JG Ballard and Matthew Hoffman in conversation, 1984. Ballard discussing his latest novel, Empire of the Sun.

Derek Jarman and Ken Campbell in conversation, 1984. Jarman discussing his autobiography, Dancing Ledge which was also published that year. (A revised edition appeared in 1991.) If Ken Campbell seems an unusual interviewer it should be recalled that he appeared in Jarman’s 1979 film, The Tempest.

Alan Moore and Charles Shaar Murray in conversation, 1987. Mr Moore caught in the year when the world at large became aware of comics in general and his work in particular.
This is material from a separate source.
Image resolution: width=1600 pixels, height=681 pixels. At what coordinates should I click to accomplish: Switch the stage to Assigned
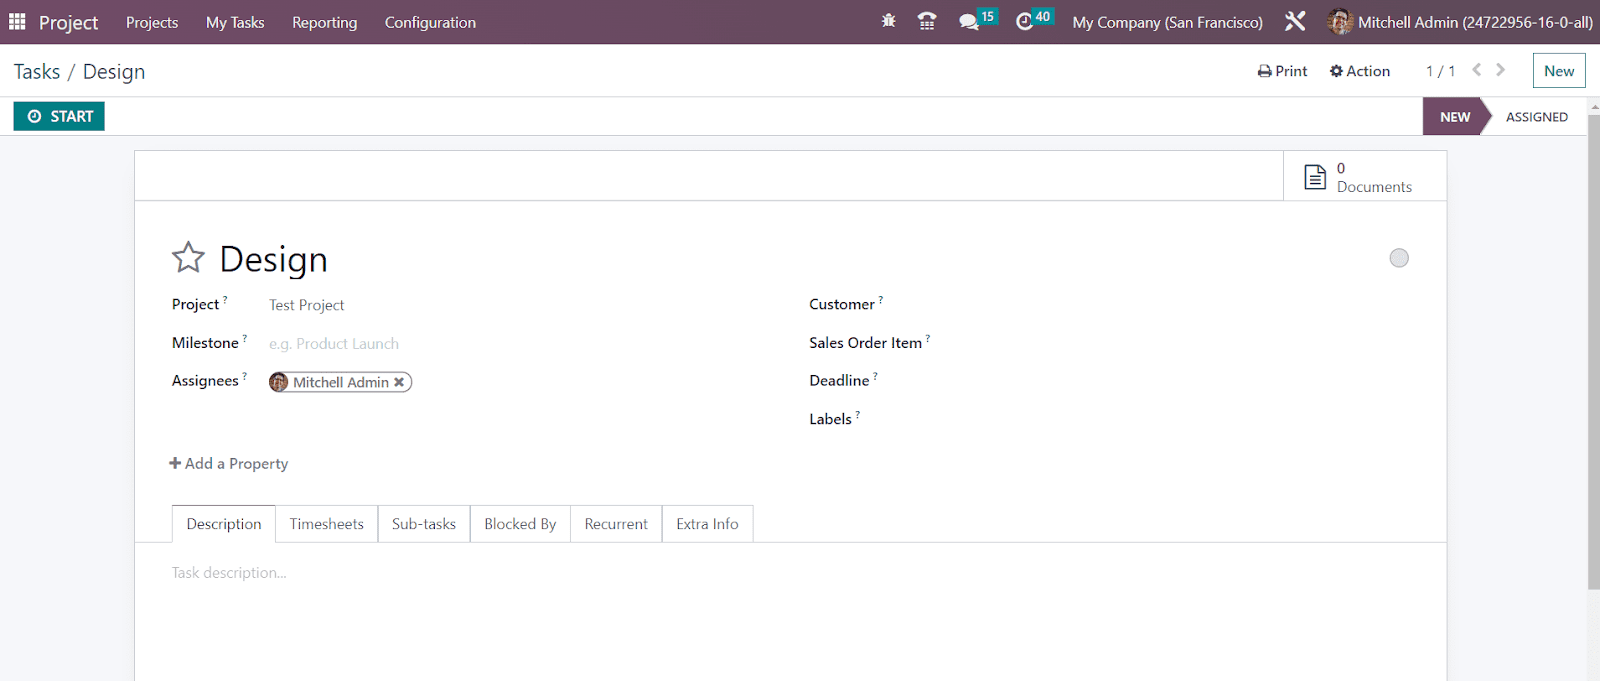click(1536, 117)
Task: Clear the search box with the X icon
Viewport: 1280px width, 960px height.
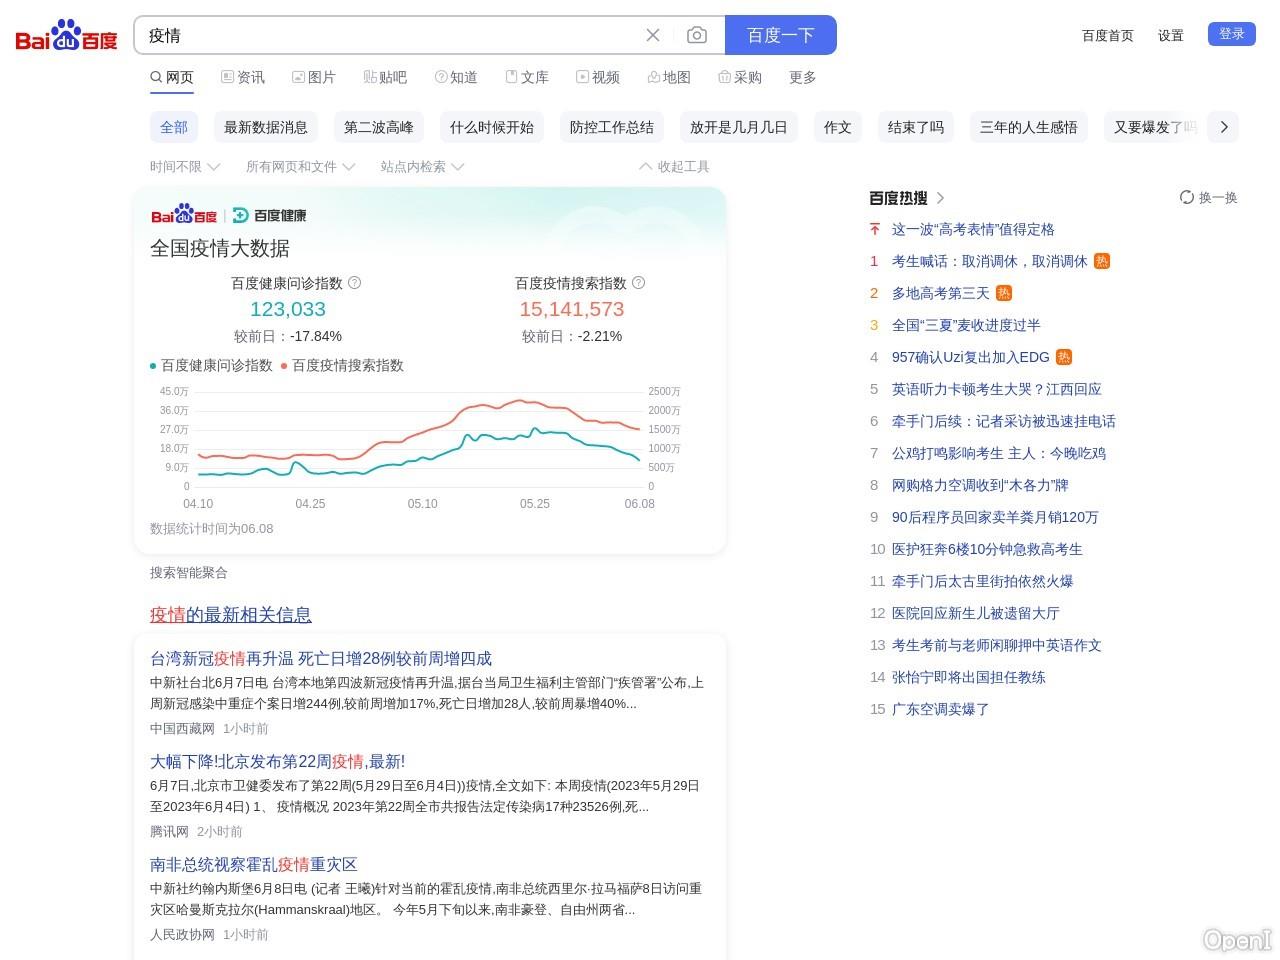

Whose Fantasy? Hosted by Neil Gaiman (uncredited) with M. John Harrison, Terry Pratchett, Geoff Ryman & Diana Wynne Jones, 1988. One of a series of events examining British genre fiction. Neil Gaiman was the host of each discussion but is uncredited on the site for several of the talks. This one concerns fantasy and science fiction.

Whose Fantasy? Hosted by Neil Gaiman (uncredited) with Clive Barker, Ramsey Campbell, Roz Kaveney & Garry Kilworth, 1988. The following day’s discussion was oriented more towards horror.

Laurie Anderson and Sarah Kent in conversation, 1990. Laurie Anderson’s latest album (and one of hers I like a great deal) Strange Angels is discussed.